Based on guideline for submission of post approval variation medicine application for replacement or addition of the site where batch control/testing takes place needs to adhere to these condition Except:- A. Site has approval from EFDA to conduct quality control testing of finished pharmaceutical product concerned. B. The site is accordingly approved for GMP/GLP by the NDRA. C. Transfer of the method from the old to the new site or to the new test laboratory has been successfully completed. D. The site is accordingly approved for GDP

One of the following is true about clinical trial to be conducted Nursing and pregnant women are a candidate to establish the safety of the drugs Persons under the age of 18 is a candidate to establish the safety of the drugs Prisoners and insane persons are not forced and used in the clinical trials Clinical trial is conducted even if it is not authorized by the executive organ

............................ is the type of inspection undertaken to ensure the fulfillment of requirement by pharmaceutical establishment before a license is issued.
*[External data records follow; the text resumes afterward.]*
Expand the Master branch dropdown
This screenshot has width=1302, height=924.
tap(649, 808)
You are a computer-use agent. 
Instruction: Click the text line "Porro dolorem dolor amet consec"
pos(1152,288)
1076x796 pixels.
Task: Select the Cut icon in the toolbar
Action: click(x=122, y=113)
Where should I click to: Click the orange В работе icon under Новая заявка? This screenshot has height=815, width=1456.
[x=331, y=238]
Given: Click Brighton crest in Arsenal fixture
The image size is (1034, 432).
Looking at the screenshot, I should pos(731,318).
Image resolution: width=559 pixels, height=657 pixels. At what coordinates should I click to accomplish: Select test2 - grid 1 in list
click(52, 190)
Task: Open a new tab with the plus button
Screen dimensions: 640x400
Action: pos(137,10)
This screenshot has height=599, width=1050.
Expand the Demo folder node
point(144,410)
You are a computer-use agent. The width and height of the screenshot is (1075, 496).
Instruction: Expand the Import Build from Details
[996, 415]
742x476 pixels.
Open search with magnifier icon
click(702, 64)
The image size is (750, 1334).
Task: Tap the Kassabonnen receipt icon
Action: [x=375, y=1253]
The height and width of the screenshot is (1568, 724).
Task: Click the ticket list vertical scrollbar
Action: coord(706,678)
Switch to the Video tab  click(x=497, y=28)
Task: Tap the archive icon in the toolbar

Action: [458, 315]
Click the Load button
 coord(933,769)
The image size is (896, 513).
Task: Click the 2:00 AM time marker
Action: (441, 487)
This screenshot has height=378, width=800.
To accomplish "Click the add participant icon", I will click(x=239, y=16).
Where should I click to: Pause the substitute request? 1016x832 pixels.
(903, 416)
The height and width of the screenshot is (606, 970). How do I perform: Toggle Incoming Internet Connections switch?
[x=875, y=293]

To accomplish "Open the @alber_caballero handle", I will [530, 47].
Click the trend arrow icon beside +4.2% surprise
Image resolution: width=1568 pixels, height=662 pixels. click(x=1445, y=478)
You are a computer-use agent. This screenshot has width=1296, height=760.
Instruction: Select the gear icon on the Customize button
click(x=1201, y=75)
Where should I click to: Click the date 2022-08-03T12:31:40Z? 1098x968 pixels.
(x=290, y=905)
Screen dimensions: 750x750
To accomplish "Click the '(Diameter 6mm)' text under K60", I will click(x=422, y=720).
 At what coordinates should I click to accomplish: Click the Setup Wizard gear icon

A .Pre-licensing inspection B .Post-licensing inspection C . Routine Inspection D. Special Inspection

Why is “license” needed for health professional ? A. To ensure proper management and utilization of pharmaceuticals. B. To ensure the fulfillment of requirements/ standards. C. To ensure the quality, safety and efficacy of pharmaceuticals. D . All

Inspection is A. verification of performance and data B. Determination of conformity to specified requirements C. Observation of premises, product, professional and practice D. All

Which of the following is not a ground for revocation of license? A. Drug addiction B . Mental illness C .Physical condition D .Violation of law governing the sector E . none

Which of the following is true about documentation content regarding change of dimensions of tablets, capsules, suppositories or pessaries without change in qualitative or quantitative composition and mean mass A. Detailed drawing or written description of the current and proposed appearance. B. Samples of the finished pharmaceutical product. C. Justification for not submitting a new bioequivalence study according to the current guidelines on bioequivalence D. All E . None

Which of the following is the responsibility of health professionals in pharmacovigilance ? A. Healthcare professionals should monitor for medication errors whilst prescribing, transcribing, dispensing and administering medicines to patients. B. Health professionals should make physical inspections of the medicinal product to be dispensed or administered C. If an ADR is suspected, the patient should be informed about the suspicion of the ADR and what actions are planned D. Report as soon as possible E . All

Which of the following is NOT true about the responsibility of marketing authorization holders (MAH) in pharmacovigilance. A. pharmaceutical industry, importer, wholesaler and distributor has the prime responsibility to monitor safety of their marketed products B. Serious ADRs, unexpected and expected, must be reported as soon as possible but no later than 60 calendar days of initial receipt of the information by the MAH. C. Non-serious ADRs must be sent within 120 days after he/she granted knowledge of the event. D. For new medicines, a Periodic Safety Update Report (PSUR) should be submitted to FMHACA every 6 months the first two years after market approval and thereafter annually for three years.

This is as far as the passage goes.